For an organism that has existed since 1992, the COFECE pays notable attention to a sector that—since the PE—was intended to be a State monopoly. Moreover, the argument that the so-called ‘qualified users’ and ‘electricity supply companies’ must acquire ‘Clean Energy Certificates’ for the implementation of technological improvements of the participating companies (which would facilitate them to interconnect to transmission networks) implies that the SOEs stand at a technological disadvantage in front of the PPs with direct FDIs at the MES.
There is significant evidence that during the liberalisation of the MES there were acts of bribery conducted by people of the EPN’s administration to obtain the necessary votes to modify the CPEUM. Moreover, some of the bribed politicians benefited from the RE, since they had large investments in wind farms in Reynosa. Furthermore, diverse groups of indigenous people of Mexico have denounced abuses coming from these new investments. AMLO uses these facts to speak against the RE. He stated:
‘They did not like that I sent a reform initiative to the electricity sector because private companies had taken over the electricity industry, buying, bribing corrupt authorities.’

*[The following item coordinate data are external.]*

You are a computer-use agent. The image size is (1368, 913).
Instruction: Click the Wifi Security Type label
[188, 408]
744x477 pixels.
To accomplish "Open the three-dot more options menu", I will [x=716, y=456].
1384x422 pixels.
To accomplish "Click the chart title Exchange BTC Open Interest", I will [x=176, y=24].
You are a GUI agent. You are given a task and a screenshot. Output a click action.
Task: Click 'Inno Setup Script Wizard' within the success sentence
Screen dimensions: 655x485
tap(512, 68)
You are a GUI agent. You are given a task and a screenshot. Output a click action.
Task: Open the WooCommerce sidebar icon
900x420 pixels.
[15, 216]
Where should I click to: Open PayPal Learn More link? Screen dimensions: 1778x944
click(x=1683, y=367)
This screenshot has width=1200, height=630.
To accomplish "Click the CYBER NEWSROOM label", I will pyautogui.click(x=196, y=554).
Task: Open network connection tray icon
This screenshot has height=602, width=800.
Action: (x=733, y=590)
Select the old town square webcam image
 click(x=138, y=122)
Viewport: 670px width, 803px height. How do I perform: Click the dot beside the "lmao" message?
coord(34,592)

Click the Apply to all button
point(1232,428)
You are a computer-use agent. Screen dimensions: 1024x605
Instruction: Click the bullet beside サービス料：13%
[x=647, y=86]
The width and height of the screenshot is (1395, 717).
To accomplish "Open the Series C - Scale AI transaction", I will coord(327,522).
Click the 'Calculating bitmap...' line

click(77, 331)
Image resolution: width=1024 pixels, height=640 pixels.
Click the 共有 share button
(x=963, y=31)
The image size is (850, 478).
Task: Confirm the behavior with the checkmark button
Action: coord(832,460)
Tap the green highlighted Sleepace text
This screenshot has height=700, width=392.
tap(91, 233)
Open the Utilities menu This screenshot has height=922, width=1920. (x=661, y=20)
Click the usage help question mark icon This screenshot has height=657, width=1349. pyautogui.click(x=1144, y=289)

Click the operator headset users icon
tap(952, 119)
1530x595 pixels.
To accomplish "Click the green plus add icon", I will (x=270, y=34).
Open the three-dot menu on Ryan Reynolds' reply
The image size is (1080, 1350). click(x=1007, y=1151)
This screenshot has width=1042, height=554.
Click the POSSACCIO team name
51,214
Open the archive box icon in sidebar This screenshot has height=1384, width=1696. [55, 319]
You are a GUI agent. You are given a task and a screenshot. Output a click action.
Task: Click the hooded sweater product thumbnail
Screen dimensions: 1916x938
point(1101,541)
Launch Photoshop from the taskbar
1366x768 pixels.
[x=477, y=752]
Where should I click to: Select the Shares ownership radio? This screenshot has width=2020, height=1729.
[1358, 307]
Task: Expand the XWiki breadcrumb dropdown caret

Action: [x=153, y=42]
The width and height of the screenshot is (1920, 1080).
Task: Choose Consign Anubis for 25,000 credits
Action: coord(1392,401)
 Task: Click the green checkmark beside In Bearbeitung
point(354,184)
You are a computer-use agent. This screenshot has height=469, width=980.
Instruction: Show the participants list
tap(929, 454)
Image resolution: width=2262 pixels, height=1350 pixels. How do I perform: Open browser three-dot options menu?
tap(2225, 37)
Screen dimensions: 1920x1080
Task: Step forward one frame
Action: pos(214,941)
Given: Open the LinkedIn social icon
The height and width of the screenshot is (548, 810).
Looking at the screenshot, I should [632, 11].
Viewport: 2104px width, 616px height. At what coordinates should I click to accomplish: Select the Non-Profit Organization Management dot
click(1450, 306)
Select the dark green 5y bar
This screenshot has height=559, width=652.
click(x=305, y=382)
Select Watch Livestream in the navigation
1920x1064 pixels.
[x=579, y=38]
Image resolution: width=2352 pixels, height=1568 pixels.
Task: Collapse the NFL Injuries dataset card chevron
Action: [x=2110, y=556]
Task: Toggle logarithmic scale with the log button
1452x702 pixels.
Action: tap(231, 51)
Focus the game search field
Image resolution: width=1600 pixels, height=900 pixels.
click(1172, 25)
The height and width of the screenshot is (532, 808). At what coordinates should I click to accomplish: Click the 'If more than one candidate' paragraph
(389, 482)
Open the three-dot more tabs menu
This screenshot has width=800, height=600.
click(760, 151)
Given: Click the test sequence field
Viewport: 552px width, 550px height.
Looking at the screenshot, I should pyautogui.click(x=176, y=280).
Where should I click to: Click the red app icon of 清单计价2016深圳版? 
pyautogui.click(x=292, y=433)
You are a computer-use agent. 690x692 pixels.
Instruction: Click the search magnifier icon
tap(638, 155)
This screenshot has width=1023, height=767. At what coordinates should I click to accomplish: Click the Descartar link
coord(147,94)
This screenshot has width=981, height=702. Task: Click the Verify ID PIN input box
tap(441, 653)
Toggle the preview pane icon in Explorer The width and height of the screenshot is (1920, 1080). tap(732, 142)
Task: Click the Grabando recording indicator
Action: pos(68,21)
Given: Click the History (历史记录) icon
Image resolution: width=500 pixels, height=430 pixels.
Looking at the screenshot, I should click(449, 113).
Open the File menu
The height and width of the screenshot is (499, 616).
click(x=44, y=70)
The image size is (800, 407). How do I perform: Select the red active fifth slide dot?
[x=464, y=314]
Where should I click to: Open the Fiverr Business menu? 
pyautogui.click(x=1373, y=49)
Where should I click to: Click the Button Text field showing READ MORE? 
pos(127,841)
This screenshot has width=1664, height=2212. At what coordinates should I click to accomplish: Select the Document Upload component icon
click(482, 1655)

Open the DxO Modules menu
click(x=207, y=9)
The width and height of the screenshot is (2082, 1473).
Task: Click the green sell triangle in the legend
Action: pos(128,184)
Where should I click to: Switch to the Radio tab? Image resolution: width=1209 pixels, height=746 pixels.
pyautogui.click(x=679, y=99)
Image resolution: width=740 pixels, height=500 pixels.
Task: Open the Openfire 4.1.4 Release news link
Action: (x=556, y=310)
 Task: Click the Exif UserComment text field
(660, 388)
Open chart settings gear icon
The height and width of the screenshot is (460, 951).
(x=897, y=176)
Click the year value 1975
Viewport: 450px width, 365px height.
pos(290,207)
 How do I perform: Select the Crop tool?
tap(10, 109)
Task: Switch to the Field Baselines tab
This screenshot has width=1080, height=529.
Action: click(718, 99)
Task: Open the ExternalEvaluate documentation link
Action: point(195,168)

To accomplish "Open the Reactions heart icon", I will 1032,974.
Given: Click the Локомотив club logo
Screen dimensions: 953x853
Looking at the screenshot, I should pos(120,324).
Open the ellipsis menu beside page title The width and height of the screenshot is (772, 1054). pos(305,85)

However, this discourse lacks real legal impact to avoid corruption or abuses protected by the deformed Principio de Legalidad that give legal protection to private parties participating in the MES. It implies criminal prosecution that might not be sufficient legal grounds to terminate the contracts signed under the RE. It cannot be stated (with legal certainty) that all the contracts derived from the RE were negotiated under such circumstances. Therefore, until proven, the President’s allegations are a mere an unproven refutation. Further constitutional redrafting is to be done to strengthen the MES, preventing any setbacks before constitutional tribunals in the future.